Copy out exactly the lines from the one containing "Instruction: Click the share upload icon" through the end of the records, and no pictures.

START RECORDED INFORMATION

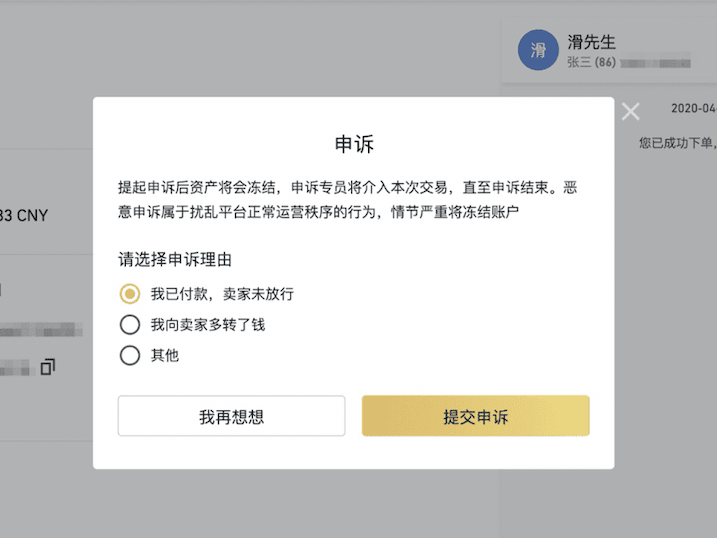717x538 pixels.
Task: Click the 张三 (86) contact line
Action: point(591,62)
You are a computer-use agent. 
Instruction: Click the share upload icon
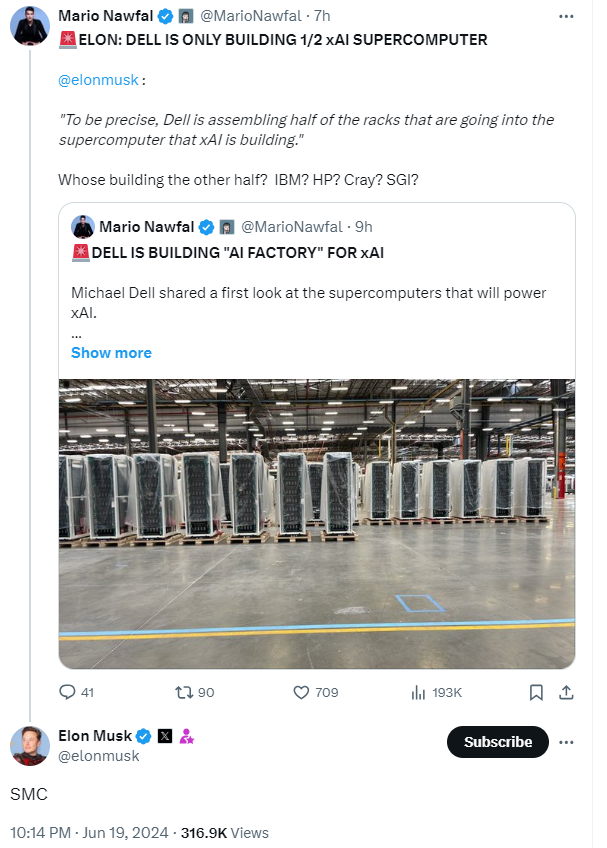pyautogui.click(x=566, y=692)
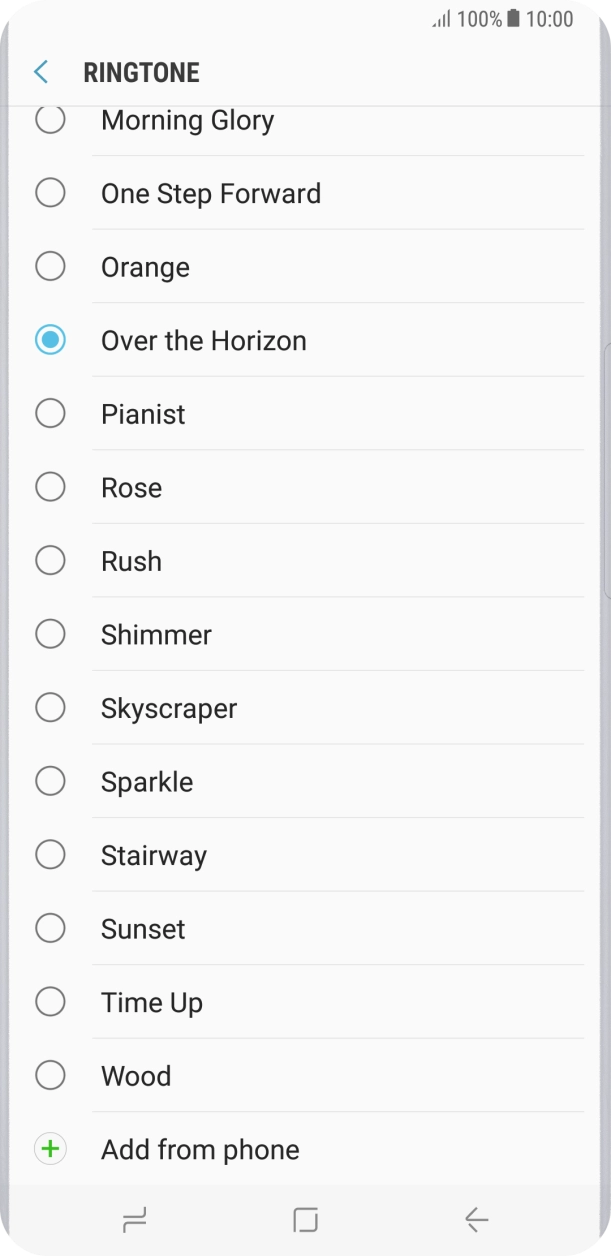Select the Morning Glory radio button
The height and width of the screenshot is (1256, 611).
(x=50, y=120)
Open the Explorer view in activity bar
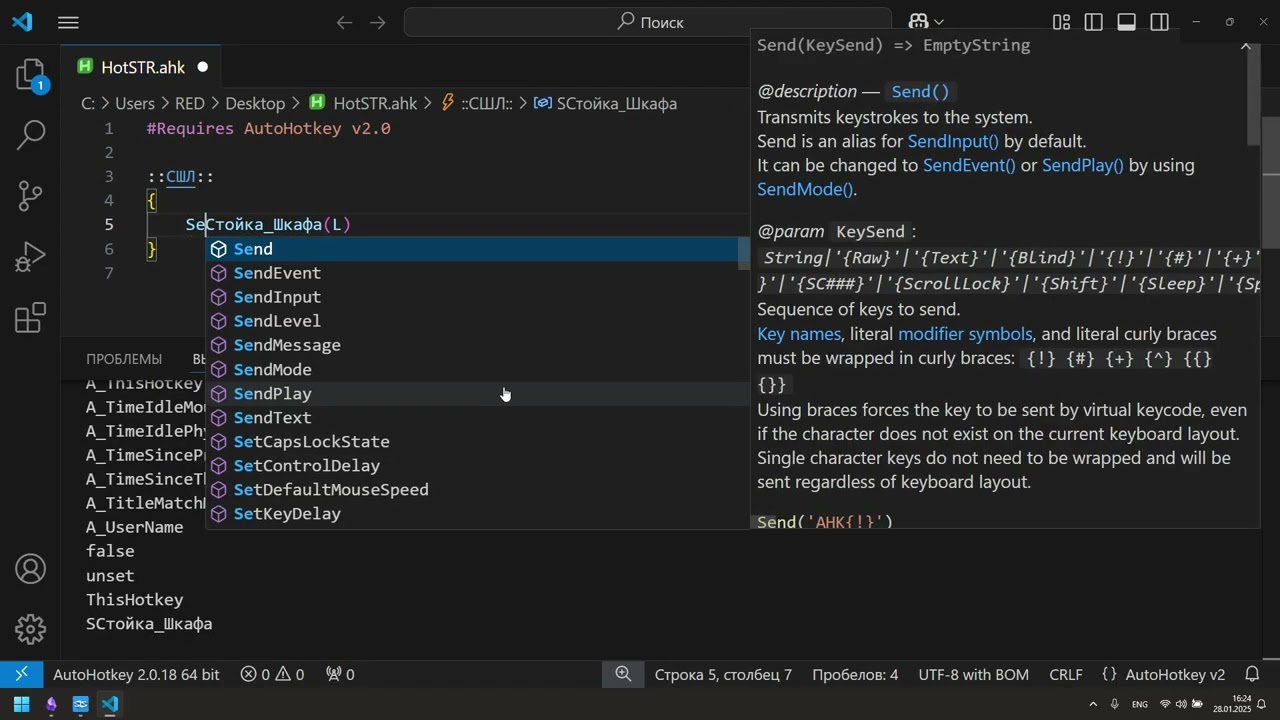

END RECORDED INFORMATION

» **EXERCISE OUTPUT**
Instruction: Click the share upload icon
pyautogui.click(x=566, y=692)
Select the Morning Glory radio button
The height and width of the screenshot is (1256, 611).
(x=50, y=120)
Open the Explorer view in activity bar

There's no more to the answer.